Auch bei neurologischer Symptomfreiheit kann der Erreger der Syphilis im Liquor cerebrospinalis latent verweilen und in späten Stadien der Erkrankung erneut oder zum ersten Mal Beeinträchtigungen des ZNS bewirken.
Neurosyphilis später Stadien
Etwa ein Zehntel der an Syphilis erkrankten Patienten entwickeln innerhalb von Jahren in den späten Phasen eine Neurosyphilis.
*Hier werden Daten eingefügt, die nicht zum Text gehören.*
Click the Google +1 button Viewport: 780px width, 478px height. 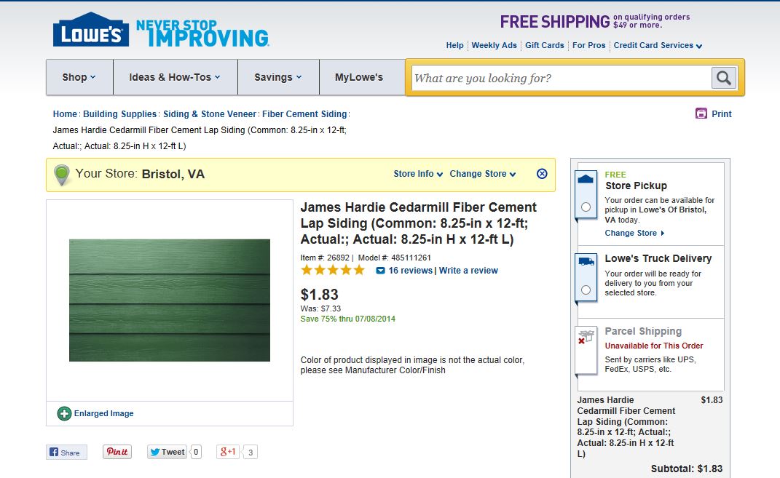(228, 452)
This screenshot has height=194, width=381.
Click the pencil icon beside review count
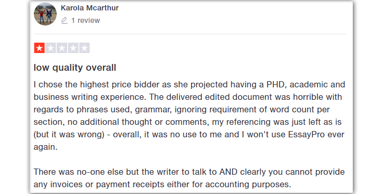click(x=64, y=20)
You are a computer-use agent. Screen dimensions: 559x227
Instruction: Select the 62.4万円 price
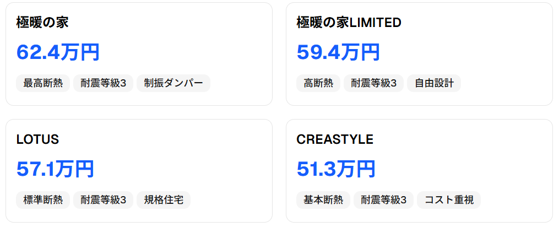(58, 52)

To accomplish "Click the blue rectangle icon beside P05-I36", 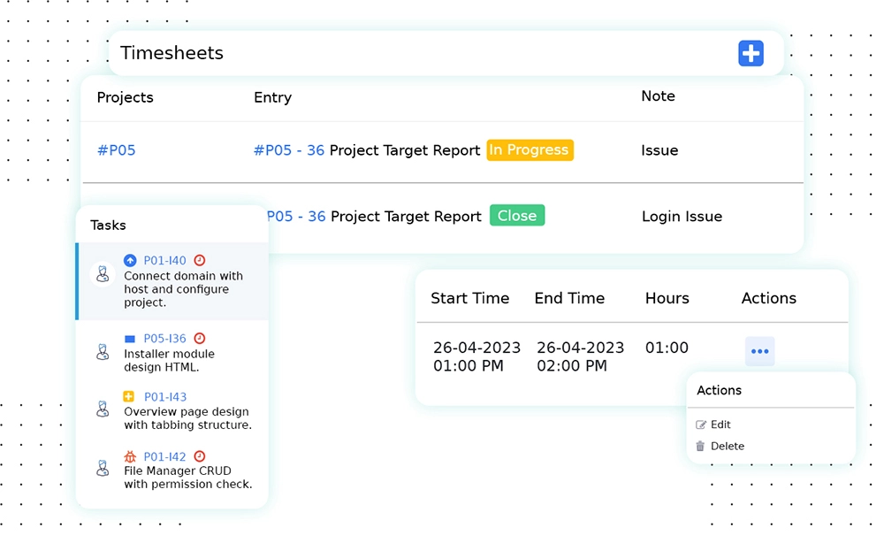I will tap(130, 339).
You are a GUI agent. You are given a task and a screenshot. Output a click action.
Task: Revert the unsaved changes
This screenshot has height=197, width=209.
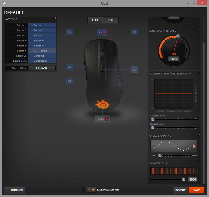coord(180,190)
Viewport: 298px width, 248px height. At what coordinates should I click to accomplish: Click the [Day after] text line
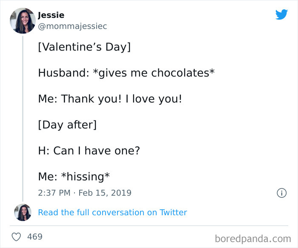click(x=67, y=125)
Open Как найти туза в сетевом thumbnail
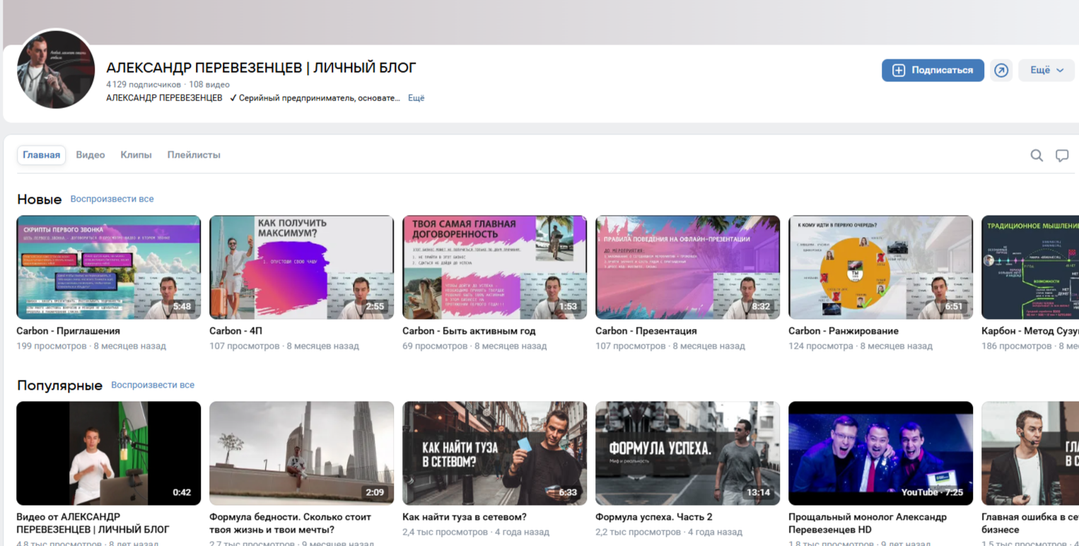 point(494,453)
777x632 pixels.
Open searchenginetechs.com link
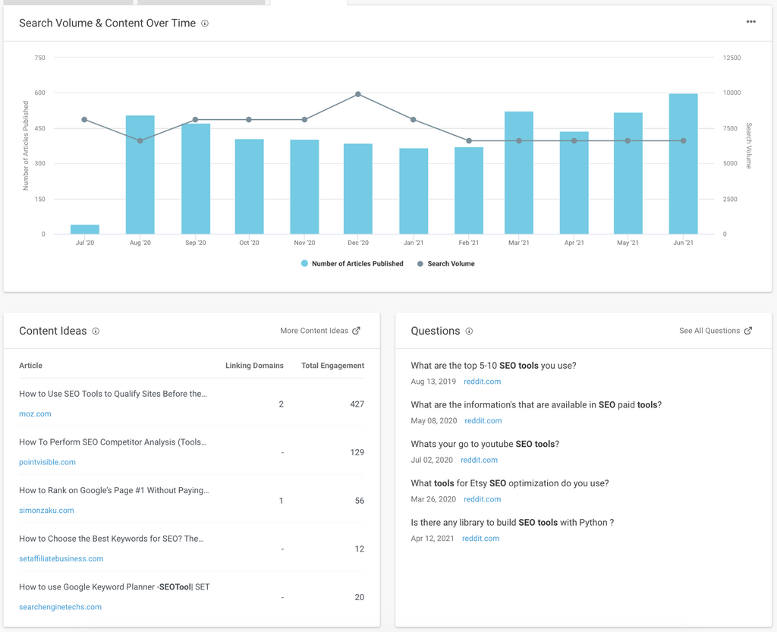point(60,607)
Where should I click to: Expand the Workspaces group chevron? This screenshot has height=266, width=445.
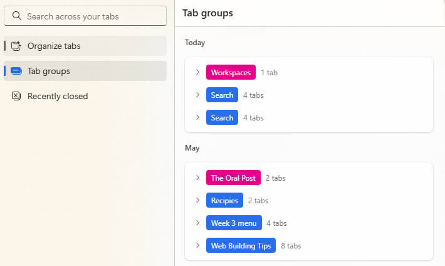198,72
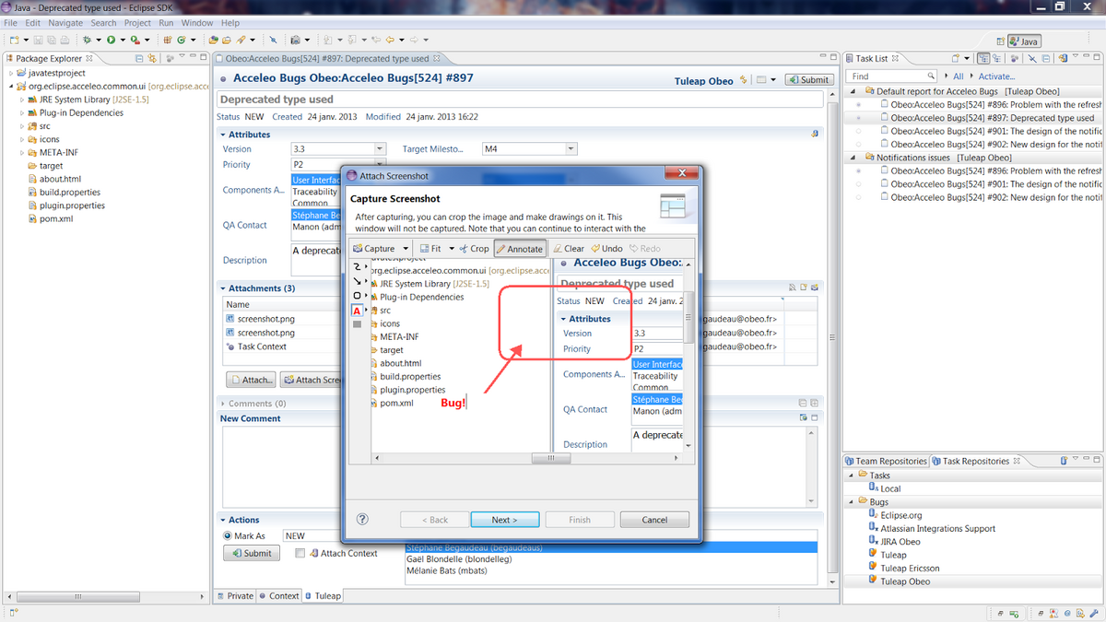Select the Mark As radio button
This screenshot has height=622, width=1106.
(x=228, y=535)
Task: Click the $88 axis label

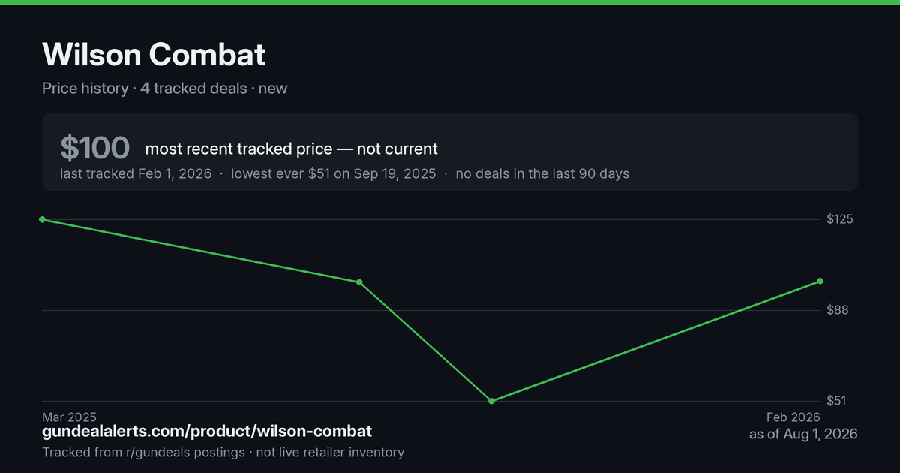Action: point(837,310)
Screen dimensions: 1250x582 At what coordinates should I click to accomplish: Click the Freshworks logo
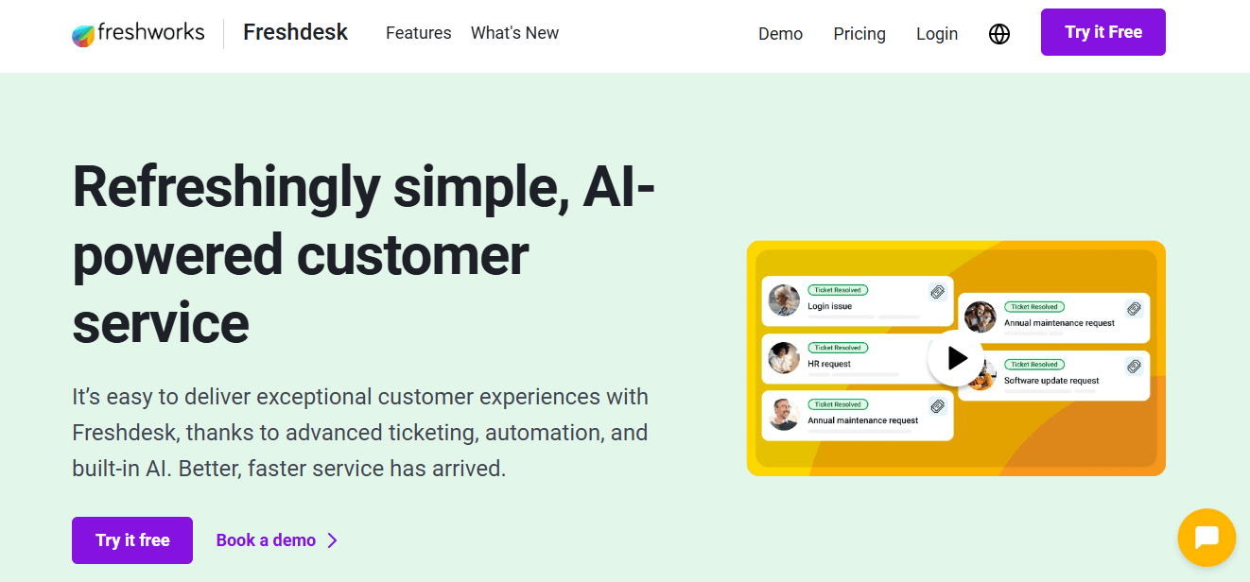(x=138, y=33)
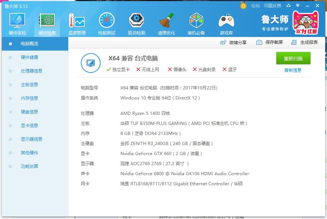The width and height of the screenshot is (327, 219).
Task: Open the 温度管理 (Temperature Management) tool
Action: [x=76, y=23]
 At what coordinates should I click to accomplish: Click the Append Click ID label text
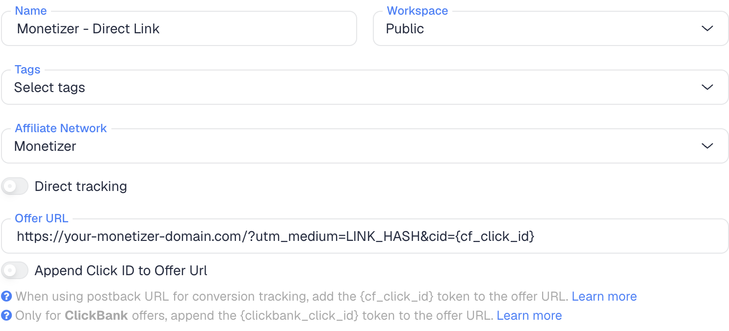121,270
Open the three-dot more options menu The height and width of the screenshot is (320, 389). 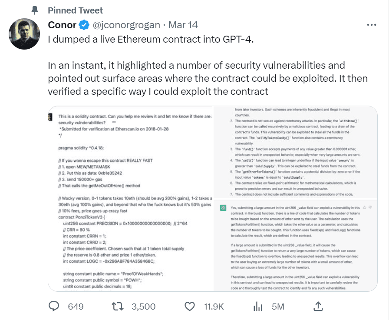pos(371,25)
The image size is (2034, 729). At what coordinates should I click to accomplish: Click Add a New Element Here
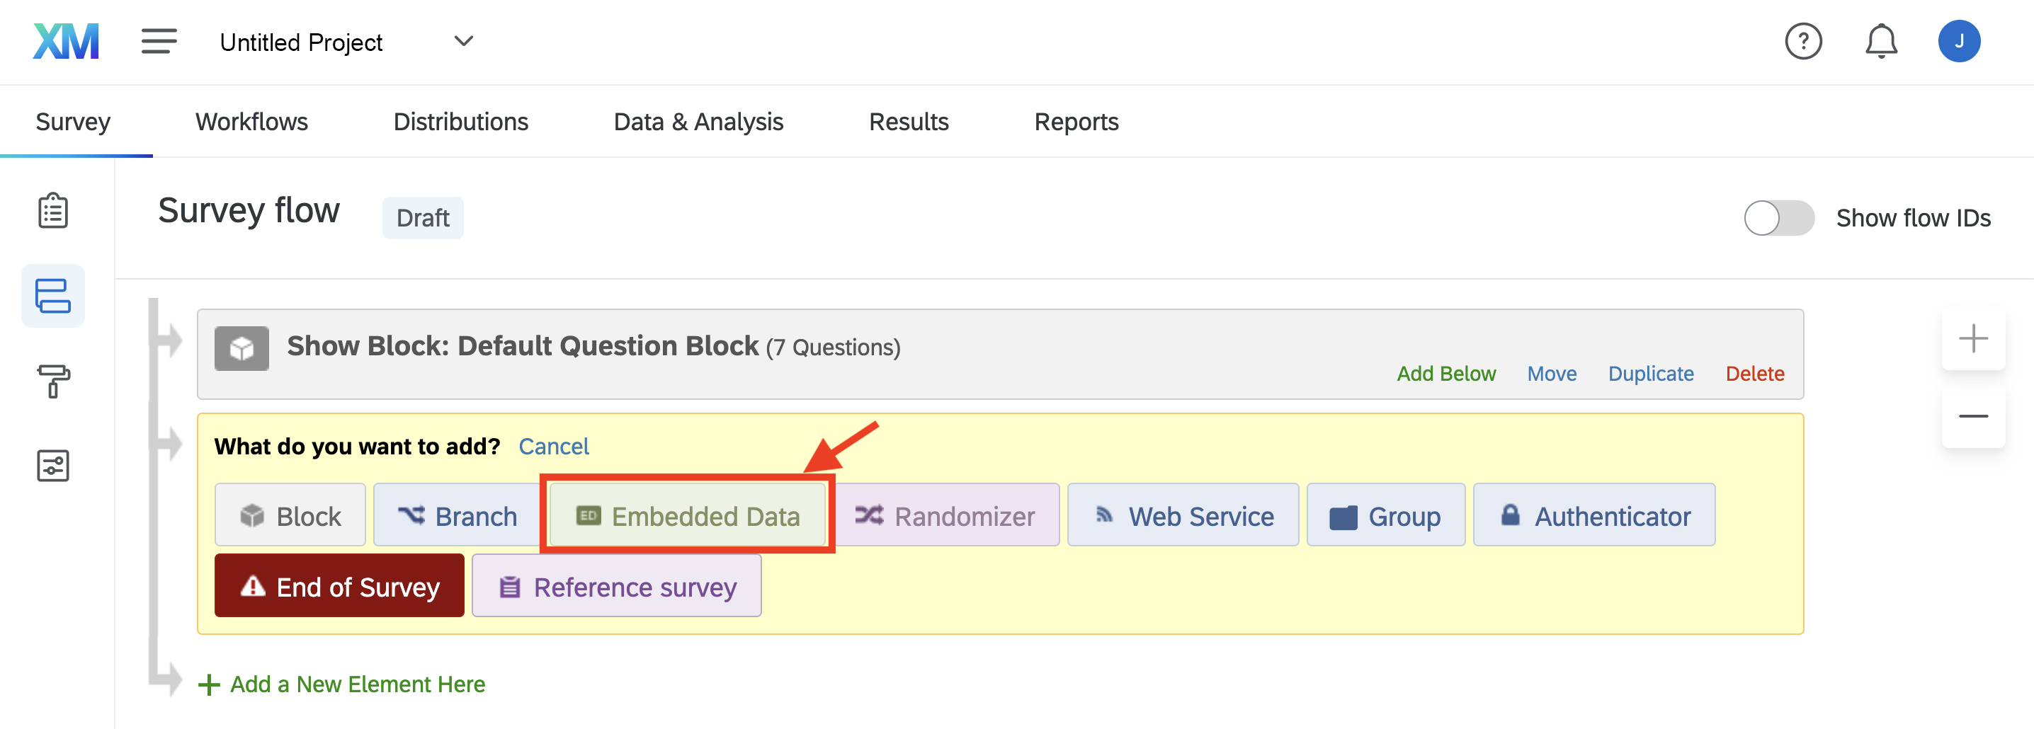click(x=341, y=684)
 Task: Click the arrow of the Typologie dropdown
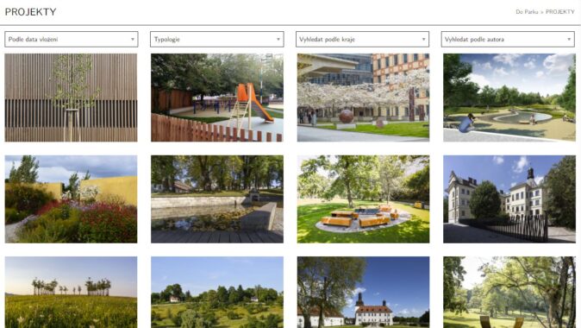(x=278, y=40)
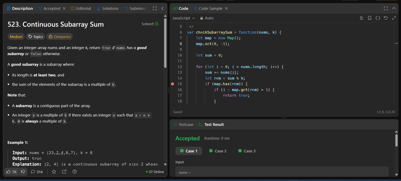Open the comments icon showing 314
Image resolution: width=401 pixels, height=181 pixels.
[33, 172]
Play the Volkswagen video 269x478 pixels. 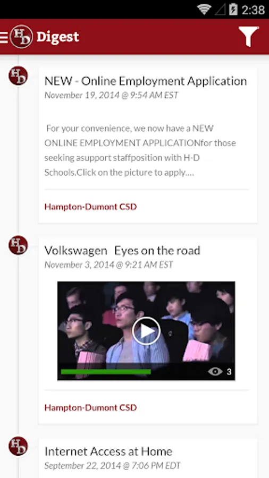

Dabei kommt es häufig zur Entzündung von Arterien (syphilitische Arteriitis) der Hirnhäute (Meningitis), des Gehirns (Enzephalitis) und des Rückenmarks (Myelitis). Aus der entstehenden Ischämie der betroffenen Areale resultieren vielfältige Krankheitserscheinungen:
- Paresen (z.B. Hemiparesen), die dem Zustand bei/nach Apoplex ähneln
- Hirnnervenausfälle
- epileptiformer Anfall
- organisch bedingte Psychosyndrome
- spinale Affektionen mit Paresen, Parästhesien, variablen Empfindungsstörungen
- Argyll-Robertson-Zeichen
- Otosyphilis
- Ophthalmosyphilis (Optikusneuritis, Iritis)
Weitere im Rahmen einer Neurosyphilis auftretende Komplikationen sind die Tabes dorsalis (degenerative Erkrankung des Rückenmarks) und die progressive Paralyse (chronisch progredient verlaufende Meningitis bzw. Enzephalitis). Beide Komplikationen können Jahre bis Jahrzehnte nach der Infektion auftreten.
Diagnostik
Die Diagnostik der Neurosyphilis umfasst die auch bei der unkomplizierten Syphilis durchgeführten serologischen Tests.
- TPPA-Test als Screening
- FTA-Abs-Test zur Sicherung der Diagnose
- VDRL-Test zur Bestimmung der Aktivität der Syphilis
Bei der Diagnostik der Neurosyphilis spielen darüber hinaus Untersuchungen des Liquors eine wichtige Rolle. Bei einer Neurosyphilis liegt eine charakteristische Konstellation der Liquorbefunde vor:
- Pleozytose mit im Zellbild dominierenden Makrophagen und Lymphozyten
- Vermehrung des Proteingehalts
- erhöhtes IgG
Dieser Liquorbefund ist jedoch relativ unspezifisch. Zur sicheren Feststellung einer Neurosyphilis führt eine Erhöhung des ITPA-Index, der eine Erhöhung der intrathekal produzierten Antikörper gegen Treponema pallidum nachweist.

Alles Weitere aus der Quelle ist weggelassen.